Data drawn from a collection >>
** START **

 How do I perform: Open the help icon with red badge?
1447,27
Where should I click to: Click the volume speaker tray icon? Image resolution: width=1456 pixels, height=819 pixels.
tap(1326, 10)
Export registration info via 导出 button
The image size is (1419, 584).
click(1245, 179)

** END **

TASK GOAL >> Return the lines of all the items above as a JSON list of strings, one string per line, omitting any blank lines.

SOLUTION TO THIS EXERCISE >>
[
  " How do I perform: Open the help icon with red badge?",
  "1447,27",
  "Where should I click to: Click the volume speaker tray icon? Image resolution: width=1456 pixels, height=819 pixels.",
  "tap(1326, 10)",
  "Export registration info via 导出 button",
  "The image size is (1419, 584).",
  "click(1245, 179)"
]